Forecasting what is to come in the next year – personal relationships, family finances, health, wealth and happiness – is a favorite pastime for people. Below are just a few traditions that have survived the ages whereby Novruz celebrants try to predict the future:
- Covering your ears with your hands and walking towards a randomly-selected house, uncovering them as you approach it and try to overhear the first few words of a conversation inside. The first two to three words you clearly understand are then interpreted and considered predictors about the year to come.
- Make a wish on the first day of Novruz, and stay awake until sunrise.
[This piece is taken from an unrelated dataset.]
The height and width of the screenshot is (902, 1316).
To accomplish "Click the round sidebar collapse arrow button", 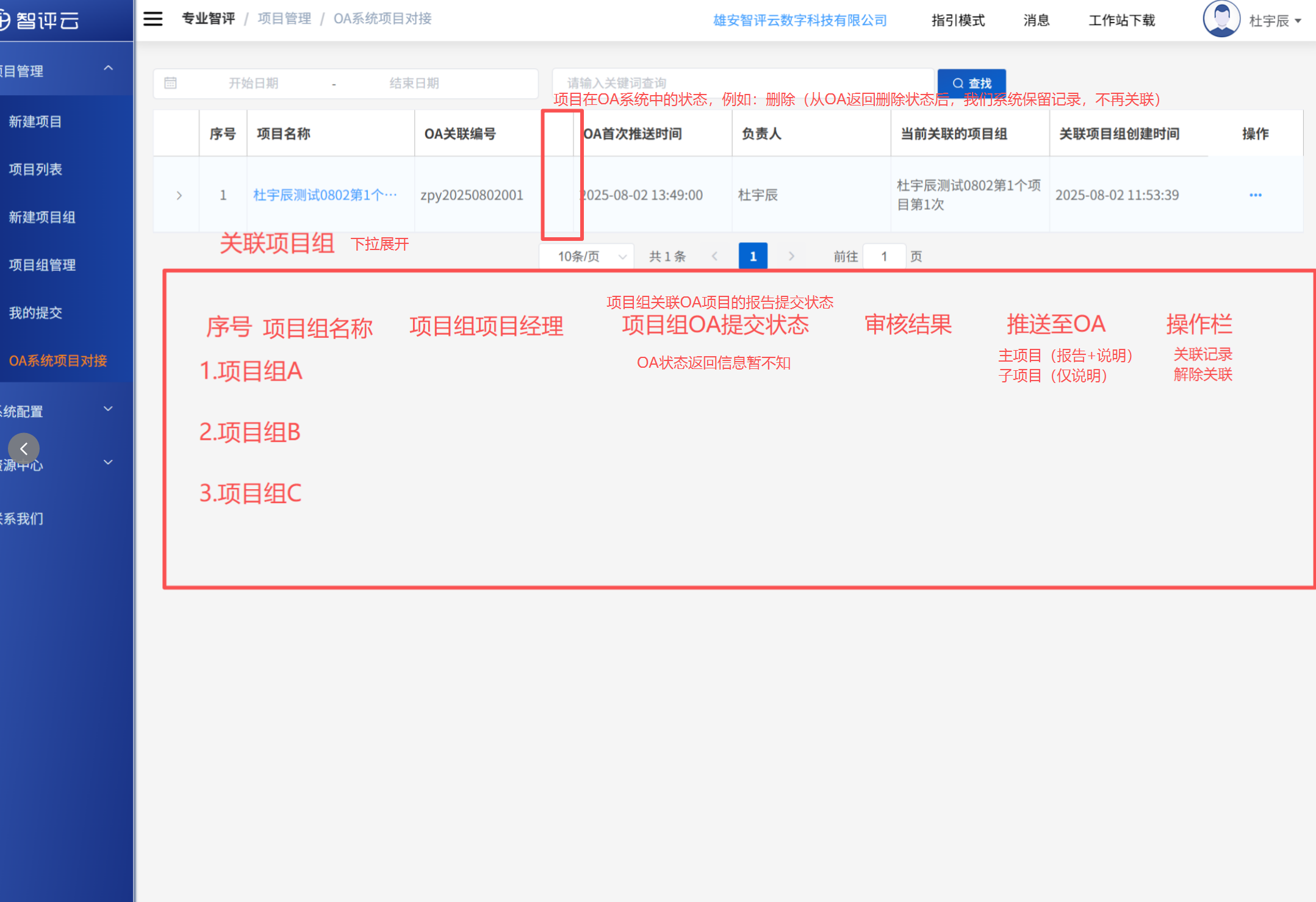I will (24, 449).
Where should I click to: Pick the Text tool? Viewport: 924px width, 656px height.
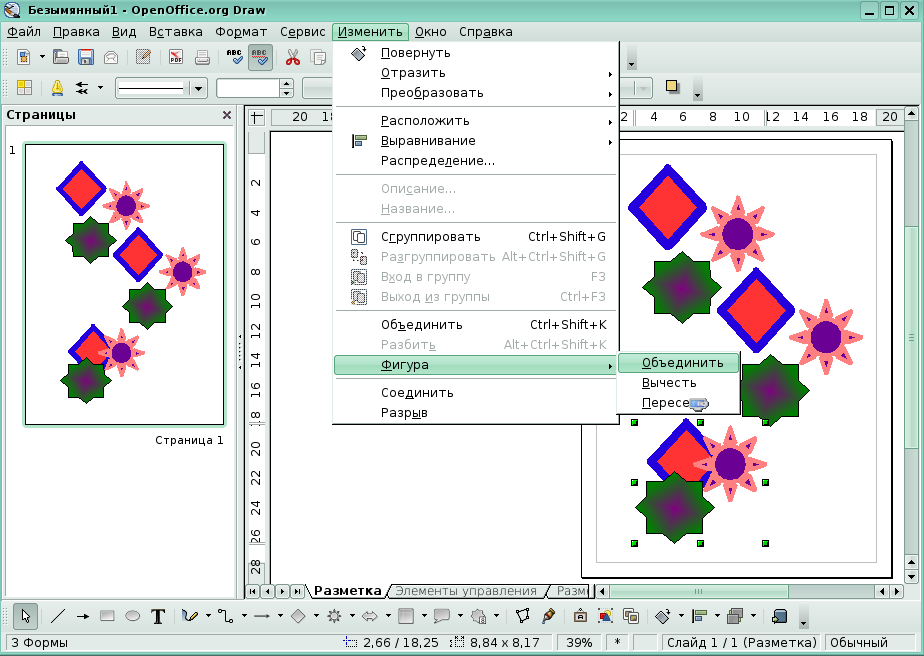click(158, 616)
If you can welcome the morning without having fallen asleep, your wish will come true within the next five years.
- If you are single and want to know the first letter of your future spouse’s name, just count seven stars in the night sky and try connecting them. The shape of the connected stars is correlated to the closest corresponding letter of the alphabet, and is said to be the first letter in the first name of your future bride or groom.
- Two empty glasses placed in front of you may determine your fate, with a 50-50 chance of your dreams coming true. After a friend puts them in front of you and you have chosen one in your mind, he or she is to pour water in one. If that’s the glass you picked, congratulations!
- Mothers should take a strand of hair from their child’s head, and throw it atop flowing water. After, a bowl filled with the flowing water is splashed gently on the child. According to folk beliefs, this will ward off evil spirits and protect the child from diseases throughout the year.